Thursday, April 15, 2010

The New NASA

In a bizarre twist, a liberal Democrat President is urging privatization of a government-run entity, and the Republicans are upset.

President Obama releases his new vision for NASA today in a speech at Cape Canaveral, where it is expected he will outline the following changes to NASA's current plans:
- Ferrying astronauts to the ISS shall be privatized ASAP.
- Research will continue on a large rocket to transport cargo to space.
- No moon mission planned.

Obviously, I love this. Obama wants to invest $6 billion into stimulating private spaceflight. Of course, the Old Guard is pissed, probably because this means space might become democratic. Just think of it...orbiting the Earth no longer would require a government entities' prior approval!
The old NASA stalwarts, like Chris Kraft, are understandably mad. Their entire careers were built in a world where space was dominated by the Americans, and namely the American Government.
Now at some point, the internet was declassified and pushed into the private sector. No longer could the government completely control the flow of electronic information around America! NO!!! But look what the internet has done; wikipedia, my blog, news articles about President Obama's speech about NASA all come to your eyeballs instantly, for a nominal monthly fee.
Is it so hard to believe that privatization of spaceflight will be any different? Maybe for a while - even a long while - plebs like me won't be able to afford a ticket up there, but you can bet during my daughter's lifetime, the price of admission to zero-G will fall. And that is a good thing. Because there is no engine of technological evolution ever witnessed like the mighty power of the United States Economy.

Of course, that doesn't mean I support manned exploration of space. I hold to my belief that astronauts exploring the stars is as unrealistic as sending humans to the bottom of the ocean to explore there - only the marine biologists are smart enough to accept that robots can do it better; NASA hasn't. Or more specifically, Tom Jones, Buzz Aldrin, Gene Cernan, and a cadre of old, patriotic men who don't want to see "their era" end cannot accept that manned spaceflight will be great for setting up an orbital economy, but is a pointlessly dangerous and obscenely expensive way to explore the deeper heavens.
President Obama's promise to "extend the space station's life by five years and put billions into research to develop the big new rocket ship capable of reaching a nearby asteroid, the moon or other points in space. Those stops would be stepping stones on an eventual mission to Mars" doesn't seem to me very smart, or cost-effective.
Look, President Obama, you are uber-smart (as evidenced by the fact that you regularly read this blog), and I support most of your policies simply because I know you think about them. So please, hear my suggestions and then think about your space policy.
1. Develop a heavy lifting rocket as planned, but for the sole purpose of lifting mechanical components up to the ISS, where they can be stored and assembled.
2. Privatization of astronaut ferrying is perfect, and I laud you for adopting this as policy. However, the purpose of these astronauts is to be space construction workers, not scientist/explorers.
3. Use the ISS as a workshop for building LEO (low earth orbit) to Mars spacecraft, and launch as many as possible containing any number of robotic explorers. Any astrophysicist will tell you that the energy required to reach Mars is trivial compared to the energy required to go from the ground to LEO, because once you get into space, moving around up there is relatively easy.
4. Sell the Moon. Given that the Moon is technically owned by the United States (there is no legal ownership of the Moon, but given legal precedent, it can be potentially assumed by the U.S.A. that being the first and only ones there, we effectively own it.
5. Pour as much money as possible into advanced propulsion technology.

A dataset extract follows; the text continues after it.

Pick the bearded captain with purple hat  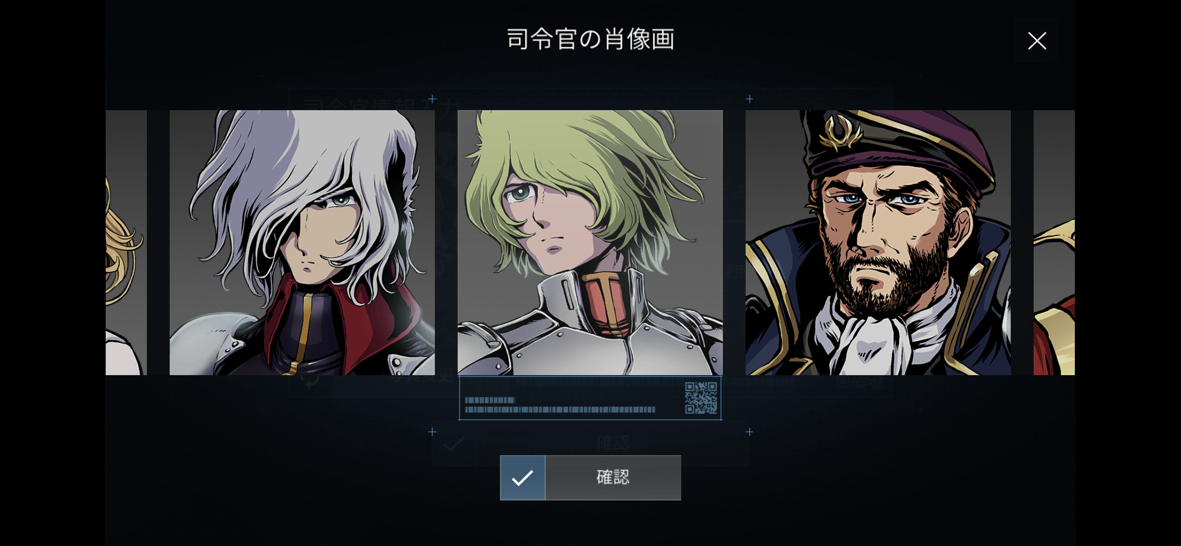pos(878,243)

The MSNBC article I reference implies that the new NASA plan will appeal more to a "younger generation." I suppose this is true. While I do not intend to personally insult Buzz Aldrin &Co., and owe them a debt of gratitude for their risk-taking during my parents' childhood, I must admit - I don't give a rats' ass about what they think. Buzz Aldrin has a hard time checking his email. This is my generation's turn to make the choices.

I love my grandfather. I listen to his advice, which is usually "worship God and save as much money as you can." But although he was a retirement consultant for many years, I would not ask his advice as to which internet companies deserve my investment dollars. The market is just to fast-moving, the technology has just outpaced him, and the economy is just too different now.
The same is true for these Old Guard Astronauts. I value their advice on patience and fortitude, and on America needed to explore the stars. But when they start giving specifics my eyes glaze over. They really aren't qualified, anymore.

I'm starting to that the proper allegory for NASA is a tree. The first 30 years was like a full growing season for the tree. At the end of the 80's and into the 90's, the summer got late, and the tree growth slowed. Then the last decade was the winter. Now it's Spring again, time for the tree to move up to higher heights, greater goals, and loftier aims. The old leaves need to be shaken off, and discarded forever, so that better, healthier, more productive leaves can take their place. And think of privatization of space not as the end of the tree, but rather the scattering of its seeds in the wind, ensuring that tree's legacy will blossom on forever.